**The task**
In the entries that follow, the lines from the one with "The width and height of the screenshot is (809, 638)." through the one with "Click the orange" are the ones to write out, exactly and with both ends included. Nothing else should appear.

*** Opening of Material provided ***

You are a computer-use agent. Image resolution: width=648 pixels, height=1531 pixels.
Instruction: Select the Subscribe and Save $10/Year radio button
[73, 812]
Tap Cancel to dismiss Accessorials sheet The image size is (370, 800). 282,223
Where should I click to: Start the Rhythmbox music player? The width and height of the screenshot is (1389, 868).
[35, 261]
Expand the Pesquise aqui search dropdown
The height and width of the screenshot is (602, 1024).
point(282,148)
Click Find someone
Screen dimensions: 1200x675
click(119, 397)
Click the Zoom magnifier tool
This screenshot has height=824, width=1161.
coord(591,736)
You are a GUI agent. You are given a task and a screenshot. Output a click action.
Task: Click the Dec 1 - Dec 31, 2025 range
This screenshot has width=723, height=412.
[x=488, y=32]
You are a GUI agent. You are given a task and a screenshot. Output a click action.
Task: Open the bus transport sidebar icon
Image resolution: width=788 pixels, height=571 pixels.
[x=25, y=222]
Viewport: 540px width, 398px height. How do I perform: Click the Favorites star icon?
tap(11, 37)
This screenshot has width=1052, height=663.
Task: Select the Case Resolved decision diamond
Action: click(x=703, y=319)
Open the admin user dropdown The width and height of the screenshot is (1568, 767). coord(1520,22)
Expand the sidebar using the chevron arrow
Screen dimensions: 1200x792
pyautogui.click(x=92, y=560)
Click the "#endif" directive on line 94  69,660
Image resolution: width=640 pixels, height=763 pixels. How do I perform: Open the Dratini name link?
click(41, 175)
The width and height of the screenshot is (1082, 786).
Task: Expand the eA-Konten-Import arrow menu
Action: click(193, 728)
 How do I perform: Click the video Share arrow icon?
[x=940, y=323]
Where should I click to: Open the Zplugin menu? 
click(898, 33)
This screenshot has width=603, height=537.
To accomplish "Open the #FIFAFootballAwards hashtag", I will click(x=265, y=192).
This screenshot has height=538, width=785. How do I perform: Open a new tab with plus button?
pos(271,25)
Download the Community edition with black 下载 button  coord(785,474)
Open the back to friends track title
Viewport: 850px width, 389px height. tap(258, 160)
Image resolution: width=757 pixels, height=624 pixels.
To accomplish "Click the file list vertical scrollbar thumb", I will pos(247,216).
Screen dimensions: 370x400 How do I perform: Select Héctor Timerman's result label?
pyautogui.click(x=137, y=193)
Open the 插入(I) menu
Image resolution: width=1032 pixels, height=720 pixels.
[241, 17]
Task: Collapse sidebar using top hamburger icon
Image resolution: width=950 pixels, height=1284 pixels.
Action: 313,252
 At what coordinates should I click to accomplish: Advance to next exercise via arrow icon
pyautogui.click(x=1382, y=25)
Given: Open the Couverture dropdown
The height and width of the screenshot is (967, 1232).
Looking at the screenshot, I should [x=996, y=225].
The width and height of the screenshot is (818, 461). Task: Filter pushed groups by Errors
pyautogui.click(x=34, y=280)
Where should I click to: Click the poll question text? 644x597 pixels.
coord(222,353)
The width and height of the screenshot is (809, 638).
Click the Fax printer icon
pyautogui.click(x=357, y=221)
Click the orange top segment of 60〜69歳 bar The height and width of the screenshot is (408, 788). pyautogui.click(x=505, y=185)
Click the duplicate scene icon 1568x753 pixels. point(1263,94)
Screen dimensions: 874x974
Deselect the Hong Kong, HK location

*** Close of Material provided ***

**Solution below**
The width and height of the screenshot is (809, 638).
Click the Fax printer icon
pyautogui.click(x=357, y=221)
Click the orange top segment of 60〜69歳 bar The height and width of the screenshot is (408, 788). pyautogui.click(x=505, y=185)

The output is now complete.